Pitfalls in Preparation
Not Knowing the Record
Nothing erodes credibility and highlights a lack of preparation more than not knowing the record. So, review your analysis closely and determine what might come up record-wise. Lawyers who repeat and rely on their briefs and depict the record in a general, conclusory way waste the argument. Don’t just prepare a general characterization of key record excerpts—be able to repeat a keyword or quote verbatim, referring to a transcript page or record item as appropriate. Show your mastery of this record and make yourself a reliable narrator. That doesn’t mean the court will do whatever you say, but you become a helpful partner in the panel’s discussion when you know the record.
Being Caught Flat-Footed
As long as questions can surprise advocates, there is a danger of awkward dead time in argument. So practice responding to unfriendly, critical, or unexpected questions through moot courts with others, if possible. If you can’t do a moot, interrogate your position by answering questions and stitching specific references to record materials. Get used to this arc: meet hard questions in substance with record support and specific case law discussion, and then pivot, weaving your response into your broader analysis.

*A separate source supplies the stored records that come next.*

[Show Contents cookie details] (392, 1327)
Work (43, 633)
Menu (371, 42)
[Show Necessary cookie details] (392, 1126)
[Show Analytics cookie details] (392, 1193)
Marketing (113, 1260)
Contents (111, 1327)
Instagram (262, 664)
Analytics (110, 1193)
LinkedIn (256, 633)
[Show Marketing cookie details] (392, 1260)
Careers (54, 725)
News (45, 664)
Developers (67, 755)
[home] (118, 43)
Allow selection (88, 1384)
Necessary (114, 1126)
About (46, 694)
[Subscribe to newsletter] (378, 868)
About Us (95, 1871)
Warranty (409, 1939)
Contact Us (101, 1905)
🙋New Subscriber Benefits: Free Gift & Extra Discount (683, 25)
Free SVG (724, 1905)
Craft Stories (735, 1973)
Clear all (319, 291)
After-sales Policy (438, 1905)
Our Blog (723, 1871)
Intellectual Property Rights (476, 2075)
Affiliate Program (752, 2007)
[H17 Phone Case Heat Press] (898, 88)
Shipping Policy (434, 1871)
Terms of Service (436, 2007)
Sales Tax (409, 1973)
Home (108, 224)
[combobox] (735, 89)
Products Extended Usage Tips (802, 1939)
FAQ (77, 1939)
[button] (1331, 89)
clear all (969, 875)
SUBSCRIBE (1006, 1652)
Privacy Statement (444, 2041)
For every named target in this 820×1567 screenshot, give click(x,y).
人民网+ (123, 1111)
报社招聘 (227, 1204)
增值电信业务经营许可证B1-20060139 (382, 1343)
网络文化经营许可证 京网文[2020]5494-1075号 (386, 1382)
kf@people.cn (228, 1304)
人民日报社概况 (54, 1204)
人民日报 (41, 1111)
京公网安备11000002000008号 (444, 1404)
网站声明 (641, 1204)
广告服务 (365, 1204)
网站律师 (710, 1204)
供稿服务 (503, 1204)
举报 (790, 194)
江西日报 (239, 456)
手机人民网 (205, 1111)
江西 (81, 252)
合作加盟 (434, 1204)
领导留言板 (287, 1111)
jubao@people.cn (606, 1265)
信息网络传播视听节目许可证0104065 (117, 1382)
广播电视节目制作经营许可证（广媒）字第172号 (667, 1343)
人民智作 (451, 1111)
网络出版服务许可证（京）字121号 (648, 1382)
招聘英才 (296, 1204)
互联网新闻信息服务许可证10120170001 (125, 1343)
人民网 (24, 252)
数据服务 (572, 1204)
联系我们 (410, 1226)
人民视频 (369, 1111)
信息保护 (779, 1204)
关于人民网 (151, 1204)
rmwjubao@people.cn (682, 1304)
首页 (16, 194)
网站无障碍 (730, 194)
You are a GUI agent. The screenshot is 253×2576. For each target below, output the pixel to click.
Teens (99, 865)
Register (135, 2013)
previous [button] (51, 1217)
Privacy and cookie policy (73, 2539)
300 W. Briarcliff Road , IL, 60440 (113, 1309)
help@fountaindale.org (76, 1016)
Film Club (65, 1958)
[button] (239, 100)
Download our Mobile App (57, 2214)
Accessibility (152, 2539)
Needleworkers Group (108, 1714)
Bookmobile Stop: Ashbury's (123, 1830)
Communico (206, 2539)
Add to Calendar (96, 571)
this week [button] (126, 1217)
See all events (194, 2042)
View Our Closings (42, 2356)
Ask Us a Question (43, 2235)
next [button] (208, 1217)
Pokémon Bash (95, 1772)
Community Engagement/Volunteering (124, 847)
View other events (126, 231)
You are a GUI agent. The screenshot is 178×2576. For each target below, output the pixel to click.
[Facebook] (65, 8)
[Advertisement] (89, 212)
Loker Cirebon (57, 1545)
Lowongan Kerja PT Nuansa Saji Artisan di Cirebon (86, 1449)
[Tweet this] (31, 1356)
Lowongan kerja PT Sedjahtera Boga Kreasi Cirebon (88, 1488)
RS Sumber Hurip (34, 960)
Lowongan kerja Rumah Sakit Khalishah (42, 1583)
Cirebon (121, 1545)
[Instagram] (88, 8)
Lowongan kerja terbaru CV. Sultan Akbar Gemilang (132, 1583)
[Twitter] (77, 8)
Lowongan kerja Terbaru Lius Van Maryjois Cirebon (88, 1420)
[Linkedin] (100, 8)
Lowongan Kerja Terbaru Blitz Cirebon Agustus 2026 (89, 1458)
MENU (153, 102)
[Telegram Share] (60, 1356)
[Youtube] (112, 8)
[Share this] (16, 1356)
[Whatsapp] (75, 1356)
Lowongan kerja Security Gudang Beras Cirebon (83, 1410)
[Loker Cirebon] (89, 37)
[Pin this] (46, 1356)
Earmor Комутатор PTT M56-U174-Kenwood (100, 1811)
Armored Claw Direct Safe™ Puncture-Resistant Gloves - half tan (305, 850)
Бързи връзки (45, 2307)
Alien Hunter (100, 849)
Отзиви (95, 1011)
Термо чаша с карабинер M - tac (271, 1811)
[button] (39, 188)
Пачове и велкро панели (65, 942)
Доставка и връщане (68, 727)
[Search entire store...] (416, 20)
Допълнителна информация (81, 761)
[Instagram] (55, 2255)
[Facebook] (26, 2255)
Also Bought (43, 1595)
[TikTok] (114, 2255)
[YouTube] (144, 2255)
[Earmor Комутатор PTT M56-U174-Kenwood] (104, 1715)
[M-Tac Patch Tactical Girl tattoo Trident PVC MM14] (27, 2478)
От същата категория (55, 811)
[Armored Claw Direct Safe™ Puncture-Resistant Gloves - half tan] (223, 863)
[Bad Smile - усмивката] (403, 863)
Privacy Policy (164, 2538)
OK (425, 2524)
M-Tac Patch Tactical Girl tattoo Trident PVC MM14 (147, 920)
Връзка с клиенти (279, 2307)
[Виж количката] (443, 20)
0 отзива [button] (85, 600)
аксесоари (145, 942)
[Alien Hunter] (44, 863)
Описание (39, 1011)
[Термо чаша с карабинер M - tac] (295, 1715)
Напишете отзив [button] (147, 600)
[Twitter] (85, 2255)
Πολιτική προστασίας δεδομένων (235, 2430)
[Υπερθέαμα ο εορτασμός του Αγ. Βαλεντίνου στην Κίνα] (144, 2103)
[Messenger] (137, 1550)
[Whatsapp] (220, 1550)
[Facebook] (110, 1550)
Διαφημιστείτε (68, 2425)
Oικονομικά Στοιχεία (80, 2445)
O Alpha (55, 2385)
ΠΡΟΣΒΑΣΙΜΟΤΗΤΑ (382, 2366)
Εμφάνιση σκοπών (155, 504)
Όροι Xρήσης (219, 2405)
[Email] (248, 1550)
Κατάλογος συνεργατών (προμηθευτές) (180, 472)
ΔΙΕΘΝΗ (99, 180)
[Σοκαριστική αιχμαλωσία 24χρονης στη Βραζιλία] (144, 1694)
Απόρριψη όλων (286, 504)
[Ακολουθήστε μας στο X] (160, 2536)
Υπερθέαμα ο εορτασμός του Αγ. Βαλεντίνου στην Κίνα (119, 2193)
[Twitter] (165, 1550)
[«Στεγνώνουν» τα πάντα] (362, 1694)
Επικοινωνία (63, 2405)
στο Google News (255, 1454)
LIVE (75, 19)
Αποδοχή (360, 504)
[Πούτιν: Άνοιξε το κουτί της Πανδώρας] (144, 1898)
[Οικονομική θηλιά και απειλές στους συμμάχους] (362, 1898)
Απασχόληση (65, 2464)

Argument Is a Conversation, Not a Script
Don’t rely on a script. That keeps some advocates from communicating helpfully. Don’t think of argument in terms of points you must make, but instead, sets of concerns you can share with the court.
Perspective from the Bench
Answer the Question—But in a Way That Fits with Law
In our court, as in many, we have a draft potential decision that arguing counsel hasn’t seen. Our questions are the only clues to what we want to resolve in the matter before us. So when we start to ask, stop and listen. When you answer, meet the question squarely—and only then explain other points necessary to flesh out the answer. Help the panel see how your proposed resolution not only allows you to win but also preserves consistency within the law. Make sure your answer isn’t just “I win,” but is ideally, “Here’s how this outcome fits truly with existing law and makes good law for future cases.”
Engage in the Other Discussion
Appellees go second. So before they speak, they hear the judges’ concerns and the other side’s best shot at reversal. If, as an appellee (or an appellant in rebuttal), you can provide a rebuttal beyond what was discussed in the briefs, that’s a big help. You may appreciate that some critical fact or point was conceded in a way the panel won’t. Without awaiting questions aimed at your position, discard your script and enter the conversation that just occurred, showing how it really helps you.
Don’t Give Away Victory
If the panel is with you, as indicated by friendly questions (or the lack of questions), don’t feel compelled to use all your time. On occasion, advocates trip over a concern no one was asking about. Sitting down if there are no further questions is often very wise.
Finding your own approach to argument requires experience and synthesizing what resonates with you from the guidance of others. I hope some of these suggestions resonate with you—happy arguing!